→ **About this task**: Reproduce only the lines from the one containing "This screenshot has height=611, width=797." through the end of the data, exactly as they stand.

→ **Task input**:
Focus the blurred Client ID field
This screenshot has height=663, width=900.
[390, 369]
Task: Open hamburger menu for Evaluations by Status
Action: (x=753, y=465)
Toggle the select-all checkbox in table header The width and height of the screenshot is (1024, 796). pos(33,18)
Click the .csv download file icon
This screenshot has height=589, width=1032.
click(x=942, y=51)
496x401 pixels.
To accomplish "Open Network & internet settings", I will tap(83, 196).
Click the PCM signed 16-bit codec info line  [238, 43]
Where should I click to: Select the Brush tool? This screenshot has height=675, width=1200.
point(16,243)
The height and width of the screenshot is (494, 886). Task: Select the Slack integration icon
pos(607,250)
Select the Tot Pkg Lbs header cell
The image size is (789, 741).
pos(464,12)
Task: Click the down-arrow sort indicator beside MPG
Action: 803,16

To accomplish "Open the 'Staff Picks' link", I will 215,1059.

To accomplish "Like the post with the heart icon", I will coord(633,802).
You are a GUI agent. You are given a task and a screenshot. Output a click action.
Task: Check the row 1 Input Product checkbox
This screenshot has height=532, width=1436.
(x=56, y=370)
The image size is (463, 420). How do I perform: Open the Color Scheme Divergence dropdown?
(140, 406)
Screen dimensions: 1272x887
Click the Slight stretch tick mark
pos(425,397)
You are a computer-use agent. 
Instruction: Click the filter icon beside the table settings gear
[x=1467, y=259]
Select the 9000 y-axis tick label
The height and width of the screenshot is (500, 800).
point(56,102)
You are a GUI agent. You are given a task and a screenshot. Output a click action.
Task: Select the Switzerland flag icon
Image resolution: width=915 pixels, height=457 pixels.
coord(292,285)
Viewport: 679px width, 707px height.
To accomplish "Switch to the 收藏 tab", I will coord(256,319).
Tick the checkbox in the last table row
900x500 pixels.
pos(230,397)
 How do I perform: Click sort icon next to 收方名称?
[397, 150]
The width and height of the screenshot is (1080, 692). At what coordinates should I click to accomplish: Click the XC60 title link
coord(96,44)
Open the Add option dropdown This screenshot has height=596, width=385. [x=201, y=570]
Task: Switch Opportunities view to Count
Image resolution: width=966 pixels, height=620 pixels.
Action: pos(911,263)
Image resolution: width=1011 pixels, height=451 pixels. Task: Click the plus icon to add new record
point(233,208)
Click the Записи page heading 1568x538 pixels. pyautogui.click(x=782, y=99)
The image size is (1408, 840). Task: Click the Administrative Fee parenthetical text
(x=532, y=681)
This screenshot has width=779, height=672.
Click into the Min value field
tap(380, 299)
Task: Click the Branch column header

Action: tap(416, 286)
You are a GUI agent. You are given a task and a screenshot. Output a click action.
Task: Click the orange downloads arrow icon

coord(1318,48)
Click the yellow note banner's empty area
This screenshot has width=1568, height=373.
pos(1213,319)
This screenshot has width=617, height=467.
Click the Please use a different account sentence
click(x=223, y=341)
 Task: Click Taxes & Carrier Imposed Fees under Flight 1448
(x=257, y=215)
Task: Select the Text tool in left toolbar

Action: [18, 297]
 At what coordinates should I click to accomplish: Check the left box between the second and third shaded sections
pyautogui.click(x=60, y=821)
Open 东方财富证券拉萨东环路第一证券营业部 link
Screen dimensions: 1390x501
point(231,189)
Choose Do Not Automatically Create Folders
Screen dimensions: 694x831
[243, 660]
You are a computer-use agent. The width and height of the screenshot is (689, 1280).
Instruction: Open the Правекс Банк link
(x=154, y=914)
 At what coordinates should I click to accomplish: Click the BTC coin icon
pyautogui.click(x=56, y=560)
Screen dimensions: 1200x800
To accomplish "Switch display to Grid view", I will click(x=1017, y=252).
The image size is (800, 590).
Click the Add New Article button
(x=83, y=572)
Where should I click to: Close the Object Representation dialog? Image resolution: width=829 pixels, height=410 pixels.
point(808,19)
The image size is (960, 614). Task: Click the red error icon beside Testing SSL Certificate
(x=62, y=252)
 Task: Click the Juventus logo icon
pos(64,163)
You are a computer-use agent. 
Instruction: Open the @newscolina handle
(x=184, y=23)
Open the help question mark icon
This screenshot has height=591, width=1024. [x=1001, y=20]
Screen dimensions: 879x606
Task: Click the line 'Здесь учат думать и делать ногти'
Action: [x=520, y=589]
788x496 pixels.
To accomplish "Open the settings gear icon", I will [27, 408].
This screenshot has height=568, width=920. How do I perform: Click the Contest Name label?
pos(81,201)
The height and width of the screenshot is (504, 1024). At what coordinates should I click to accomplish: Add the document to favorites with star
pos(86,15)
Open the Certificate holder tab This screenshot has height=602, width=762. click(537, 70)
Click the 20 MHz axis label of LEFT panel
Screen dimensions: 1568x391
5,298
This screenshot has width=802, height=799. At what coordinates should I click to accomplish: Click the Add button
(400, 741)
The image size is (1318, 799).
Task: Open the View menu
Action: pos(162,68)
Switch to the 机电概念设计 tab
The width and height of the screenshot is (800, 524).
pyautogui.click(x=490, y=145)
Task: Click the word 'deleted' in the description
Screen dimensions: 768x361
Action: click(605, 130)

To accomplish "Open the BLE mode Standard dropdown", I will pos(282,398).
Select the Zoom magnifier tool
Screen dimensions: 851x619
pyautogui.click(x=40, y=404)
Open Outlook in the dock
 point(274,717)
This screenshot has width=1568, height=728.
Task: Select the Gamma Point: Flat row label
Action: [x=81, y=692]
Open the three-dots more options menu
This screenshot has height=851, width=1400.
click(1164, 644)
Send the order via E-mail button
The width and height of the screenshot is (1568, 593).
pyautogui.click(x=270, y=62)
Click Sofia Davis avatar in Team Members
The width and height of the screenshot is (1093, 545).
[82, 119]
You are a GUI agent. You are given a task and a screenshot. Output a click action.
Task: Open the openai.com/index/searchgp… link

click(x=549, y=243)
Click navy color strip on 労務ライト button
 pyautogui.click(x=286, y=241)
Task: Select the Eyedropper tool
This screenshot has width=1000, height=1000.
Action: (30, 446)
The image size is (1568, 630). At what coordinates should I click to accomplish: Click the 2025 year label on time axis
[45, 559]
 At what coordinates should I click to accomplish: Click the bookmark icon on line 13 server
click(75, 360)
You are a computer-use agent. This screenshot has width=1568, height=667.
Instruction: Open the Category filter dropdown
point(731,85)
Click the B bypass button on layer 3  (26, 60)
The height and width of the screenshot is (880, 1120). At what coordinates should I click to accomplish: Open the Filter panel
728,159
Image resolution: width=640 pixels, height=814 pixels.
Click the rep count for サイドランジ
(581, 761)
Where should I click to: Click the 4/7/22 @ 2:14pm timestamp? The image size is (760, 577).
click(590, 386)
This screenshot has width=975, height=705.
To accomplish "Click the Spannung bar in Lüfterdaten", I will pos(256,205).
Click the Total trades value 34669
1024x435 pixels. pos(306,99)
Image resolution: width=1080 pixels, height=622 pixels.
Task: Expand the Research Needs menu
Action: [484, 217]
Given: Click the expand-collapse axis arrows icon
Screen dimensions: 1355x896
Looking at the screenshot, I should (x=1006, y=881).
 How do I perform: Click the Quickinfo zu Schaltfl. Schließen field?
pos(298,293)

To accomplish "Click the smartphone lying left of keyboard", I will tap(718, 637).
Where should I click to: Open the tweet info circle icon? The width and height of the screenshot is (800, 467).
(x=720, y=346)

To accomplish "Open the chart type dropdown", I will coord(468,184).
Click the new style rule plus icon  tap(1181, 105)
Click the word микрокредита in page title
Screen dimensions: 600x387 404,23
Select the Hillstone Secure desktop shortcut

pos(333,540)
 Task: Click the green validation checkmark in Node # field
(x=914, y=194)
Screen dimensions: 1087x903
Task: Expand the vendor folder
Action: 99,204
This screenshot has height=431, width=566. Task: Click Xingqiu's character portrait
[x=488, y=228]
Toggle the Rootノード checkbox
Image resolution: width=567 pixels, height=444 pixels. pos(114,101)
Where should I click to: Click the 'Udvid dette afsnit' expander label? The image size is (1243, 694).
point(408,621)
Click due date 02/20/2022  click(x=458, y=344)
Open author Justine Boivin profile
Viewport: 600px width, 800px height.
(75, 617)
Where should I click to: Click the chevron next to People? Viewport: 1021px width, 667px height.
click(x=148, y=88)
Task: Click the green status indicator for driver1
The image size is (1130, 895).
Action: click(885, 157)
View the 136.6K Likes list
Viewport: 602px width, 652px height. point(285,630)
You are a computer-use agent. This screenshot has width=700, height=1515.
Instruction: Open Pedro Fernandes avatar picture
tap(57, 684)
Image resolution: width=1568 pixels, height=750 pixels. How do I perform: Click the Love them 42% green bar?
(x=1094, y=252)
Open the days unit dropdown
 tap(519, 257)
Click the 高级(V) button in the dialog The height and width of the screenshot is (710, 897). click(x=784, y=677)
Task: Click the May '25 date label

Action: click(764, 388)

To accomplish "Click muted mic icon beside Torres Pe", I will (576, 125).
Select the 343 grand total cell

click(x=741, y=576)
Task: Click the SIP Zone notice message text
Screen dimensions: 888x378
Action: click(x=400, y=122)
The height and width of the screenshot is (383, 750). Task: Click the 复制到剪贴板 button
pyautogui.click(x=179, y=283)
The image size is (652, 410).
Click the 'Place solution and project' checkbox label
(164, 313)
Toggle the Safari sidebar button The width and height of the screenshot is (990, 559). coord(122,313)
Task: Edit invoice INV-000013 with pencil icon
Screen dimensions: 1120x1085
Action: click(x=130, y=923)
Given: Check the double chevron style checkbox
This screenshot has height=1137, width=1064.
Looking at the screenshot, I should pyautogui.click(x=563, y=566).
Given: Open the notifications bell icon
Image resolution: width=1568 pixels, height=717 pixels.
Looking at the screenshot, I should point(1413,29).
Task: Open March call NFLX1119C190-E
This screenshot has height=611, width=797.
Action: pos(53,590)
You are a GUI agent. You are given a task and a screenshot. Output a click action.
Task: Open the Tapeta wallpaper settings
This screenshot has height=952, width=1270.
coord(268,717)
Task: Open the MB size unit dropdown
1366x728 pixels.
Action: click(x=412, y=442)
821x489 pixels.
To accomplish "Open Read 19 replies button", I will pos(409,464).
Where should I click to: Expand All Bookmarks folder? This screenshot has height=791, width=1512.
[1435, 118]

→ **Exercise output**:
This screenshot has height=611, width=797.
Action: pos(53,590)
You are a GUI agent. You are given a task and a screenshot. Output a click action.
Task: Open the Tapeta wallpaper settings
This screenshot has height=952, width=1270.
coord(268,717)
Task: Open the MB size unit dropdown
1366x728 pixels.
Action: click(x=412, y=442)
821x489 pixels.
To accomplish "Open Read 19 replies button", I will pos(409,464).
Where should I click to: Expand All Bookmarks folder? This screenshot has height=791, width=1512.
[1435, 118]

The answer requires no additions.